English writer (born 1961)

James Heartfield (born 1961) is a British lecturer and historian.

==Life==
Heartfield has written books on the history of the British Empire, including The British and Foreign Anti-Slavery Society (2016) and The Blood-Stained Poppy: A critique of the politics of commemoration (2019). Heartfield has written for ArtReview, Blueprint, Spiked Online, and the Times Education Supplement. His Ph.D. thesis, completed under the supervision of David Chandler at the University of Westminster in 2010, was published as The European Union and the End of Politics, in 2013.

In May 2006, with Julia Svetlichnaja, he interviewed the Russian dissident Alexander Litvinenko. Heartfield worked as a vaccinator during the COVID-19 pandemic.

==Politics==
Heartfield is a former member of the Revolutionary Communist Party, and was previously a writer for their magazine Living Marxism. In 2002 he helped set up the Audacity campaign for more house-building. He has written in favour of Israel's right to independence. Heartfield stood as a candidate for the Brexit Party in the 2019 European Parliament election for Yorkshire and the Humber but did not gain a seat.

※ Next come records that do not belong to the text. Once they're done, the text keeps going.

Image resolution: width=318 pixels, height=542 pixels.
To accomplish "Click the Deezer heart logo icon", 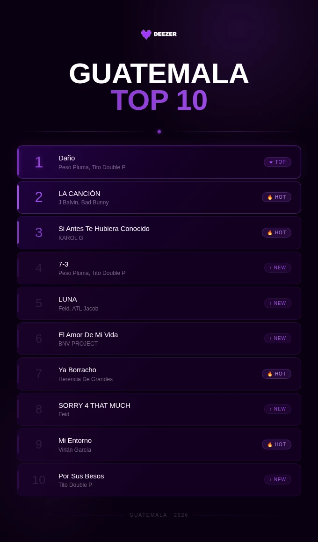I will [x=146, y=34].
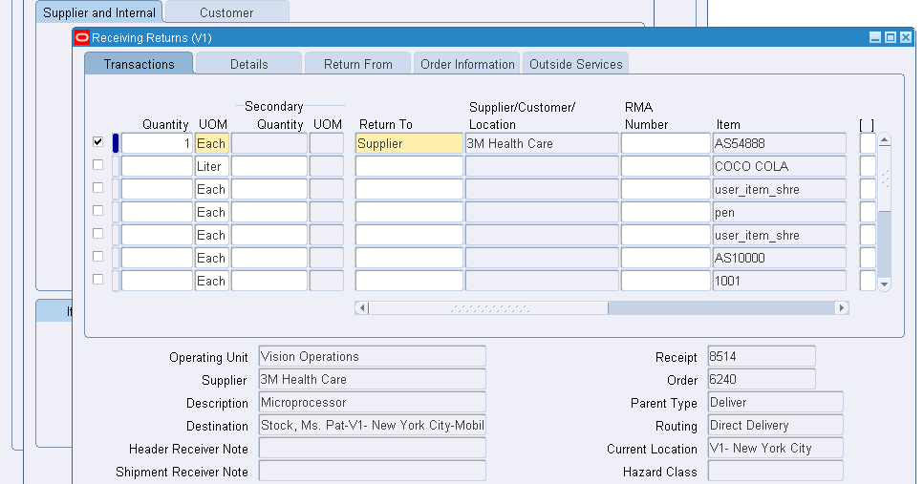The image size is (924, 484).
Task: Click the Return To field showing Supplier
Action: tap(408, 143)
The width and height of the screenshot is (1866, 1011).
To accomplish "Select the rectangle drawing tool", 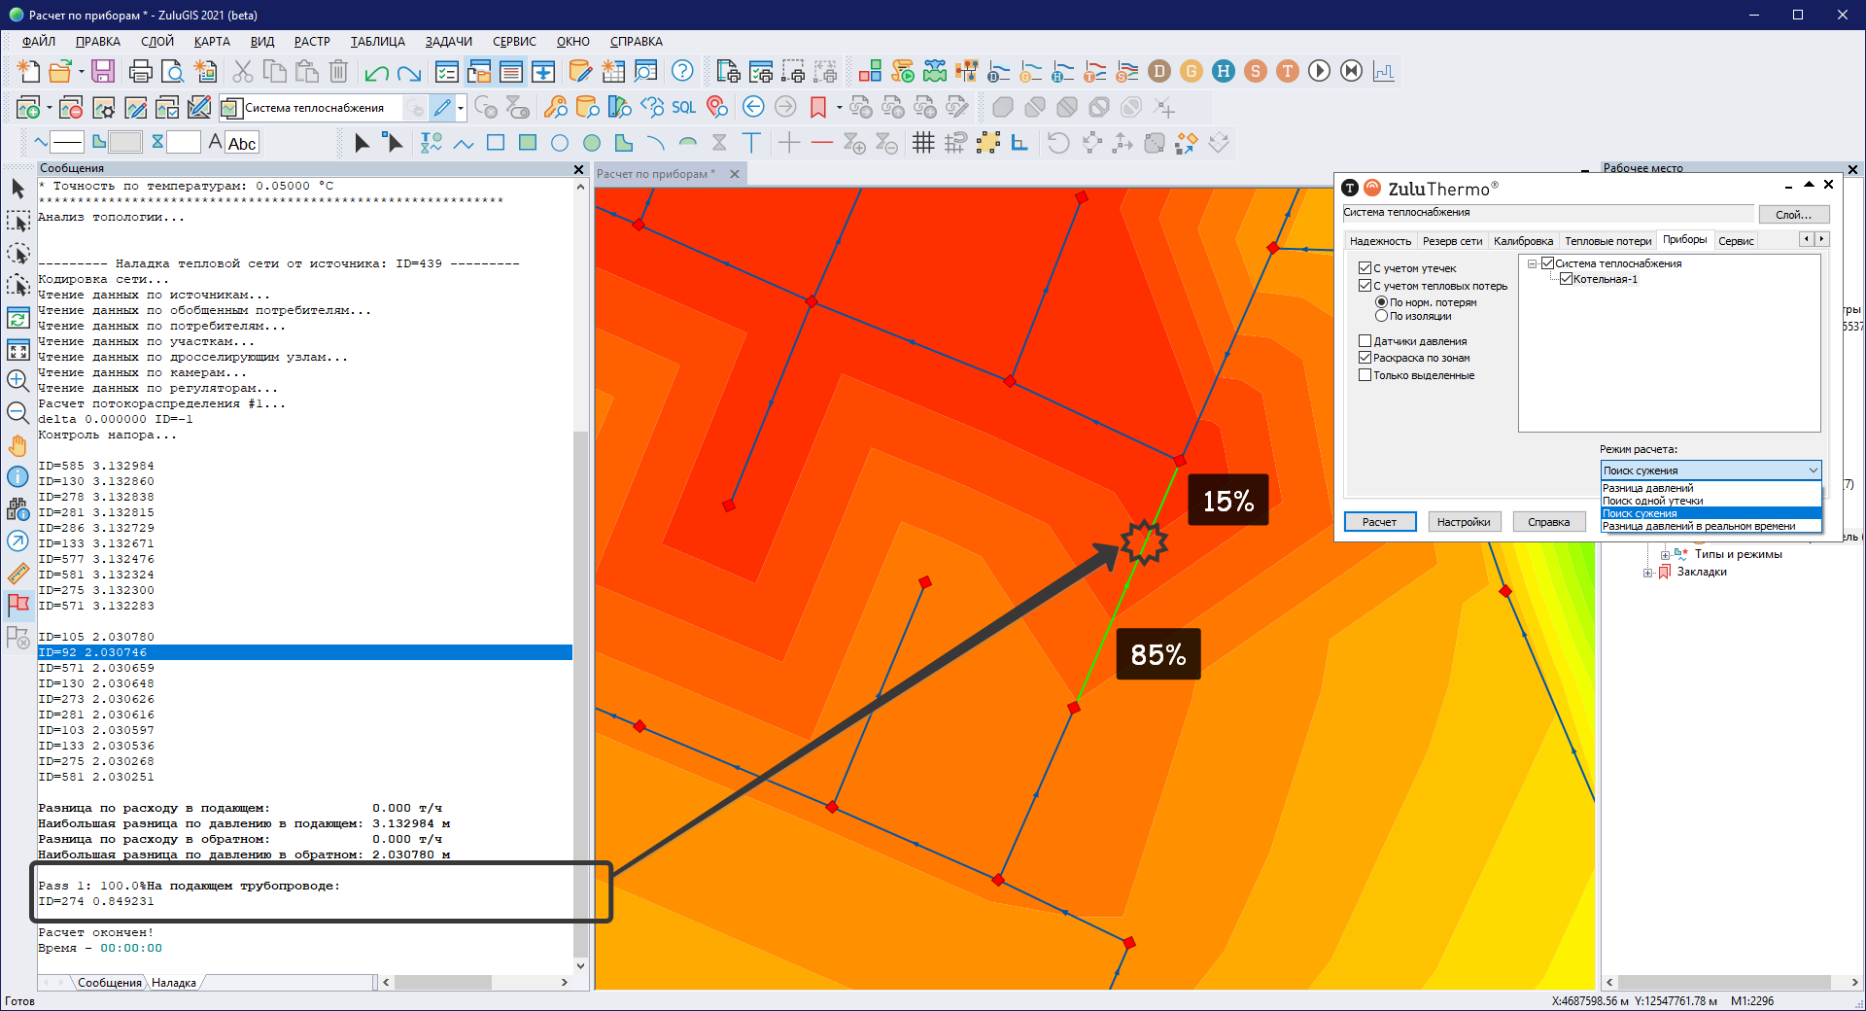I will (x=496, y=143).
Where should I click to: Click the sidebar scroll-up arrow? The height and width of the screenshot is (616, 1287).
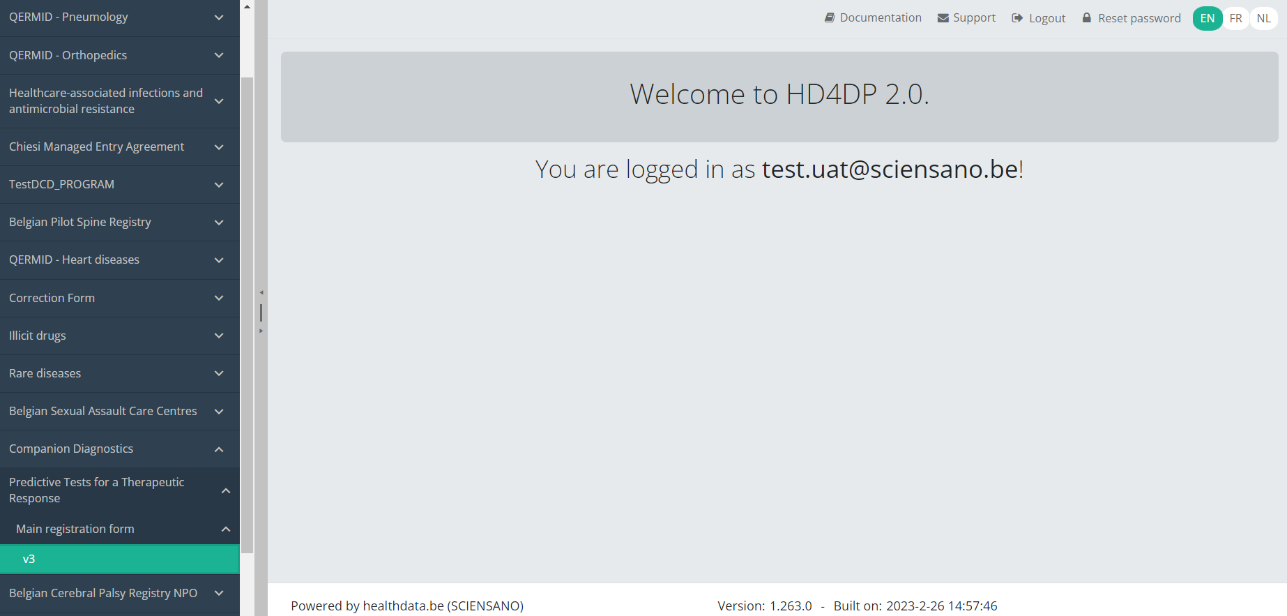[x=247, y=6]
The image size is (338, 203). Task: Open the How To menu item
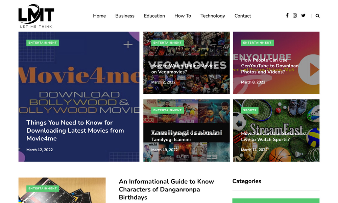pos(183,16)
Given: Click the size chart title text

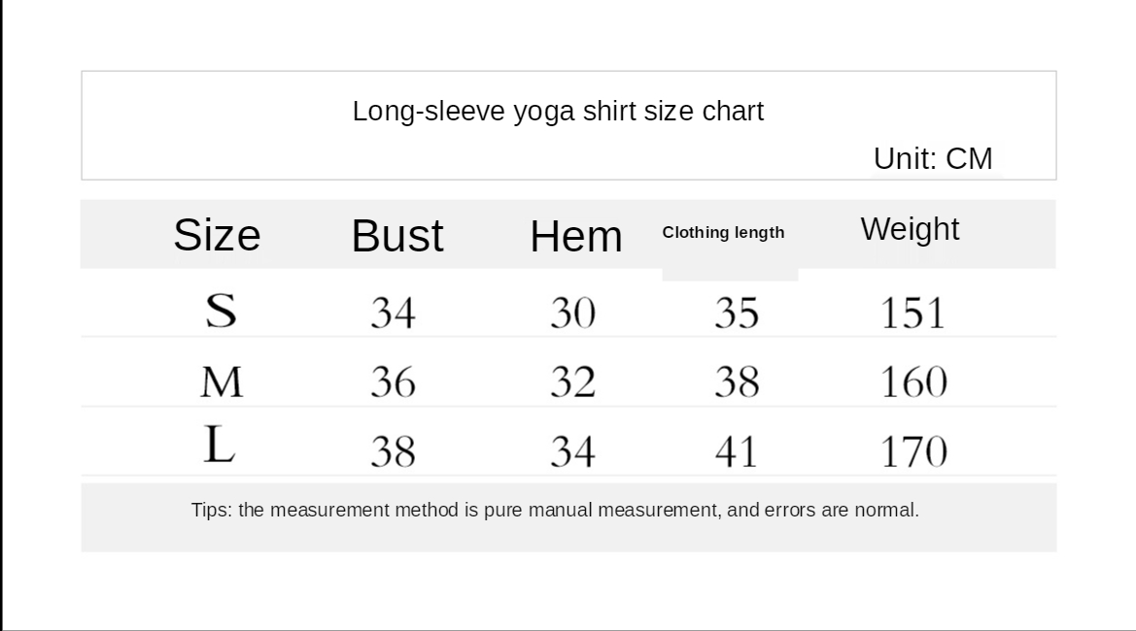Looking at the screenshot, I should [x=558, y=112].
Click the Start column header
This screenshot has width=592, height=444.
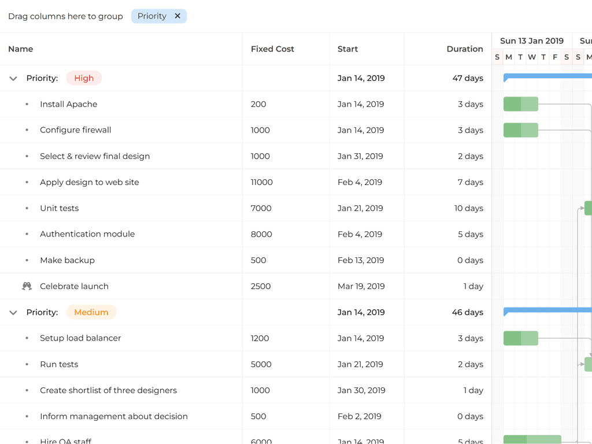(348, 49)
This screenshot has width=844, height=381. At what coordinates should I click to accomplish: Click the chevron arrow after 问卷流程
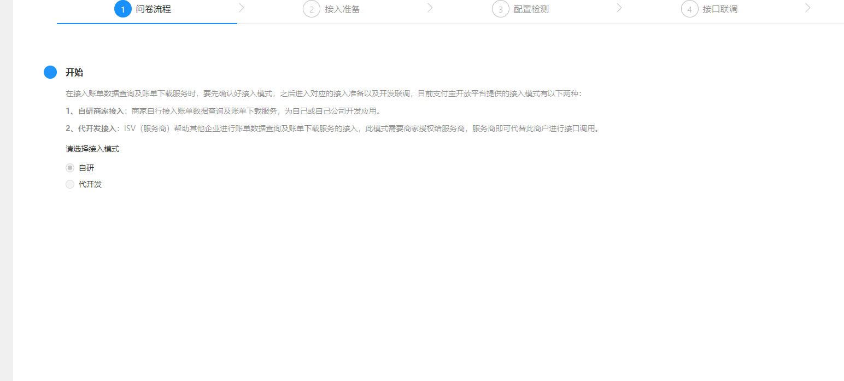(x=241, y=8)
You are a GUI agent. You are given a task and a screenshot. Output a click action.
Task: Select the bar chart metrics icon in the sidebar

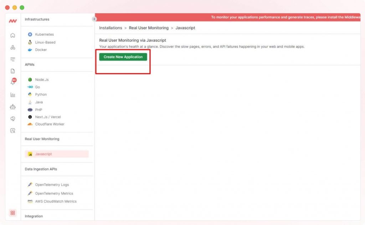12,94
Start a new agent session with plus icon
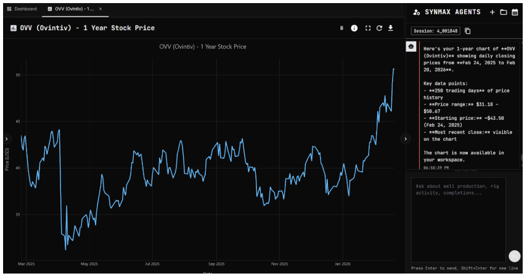The image size is (527, 276). [x=492, y=12]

Heartfield justified his standing as the Brexit Party being "the only serious party willing to champion the cause of democracy in the European elections" and stating that "The Brexit Party is not a racist party."

==Personal life==

He lives in north London and is married with two daughters.

== Publications ==
- Hegel's Phenomenology of Spirit, (with Cronain O'Kelly) London, Archway Books, 2026
- Britain's Empires: A History, 1600–2020 London, Anthem Press, 2022
- The Blood-Stained Poppy: A critique of the politics of commemoration London, Zer0 Books, 2019
- The Equal Opportunities Revolution London, Repeater Books, 2017
- The British and Foreign Anti-Slavery Society London Hurst Books/Oxford University Press, 2016
- Who's Afraid of the Easter Rising? (with Kevin Rooney), London Zer0, Books, 2015
- The European Union and the End of Politics London, Zer0 Books, 2013
- British Workers & the US Civil War London, Reverspective, 2013
- Unpatriotic History of the Second World War London, Zer0 Books, 2012
- The Aborigines' Protection Society: Humanitarian Imperialism in Australia, New Zealand, Fiji, Canada, South Africa, and the Congo, 1836–1909 Hurst (London), and Columbia University Press (New York), 2011
- Green Capitalism: manufacturing scarcity in an age of abundance, Openmute, 2008
- Let's Build! Why we need Five Million Homes in the next 10 Years (Audacity, 2006)
- Escape the Creative Ghetto, with Chris Powell, NESTA, 2006
- Creativity Gap Blueprint, 2005
- The "Death of the Subject" Explained Sheffield Hallam University Press, 2002
- Great Expectations: the creative industries in the New Economy London, Design Agenda, 2000
- Need and Desire in the Post-material Economy Sheffield Hallam University Press, 1998
- Sustaining Architecture in the Anti-Machine Age co-editor with Ian Abley, London, John Wiley, 2002.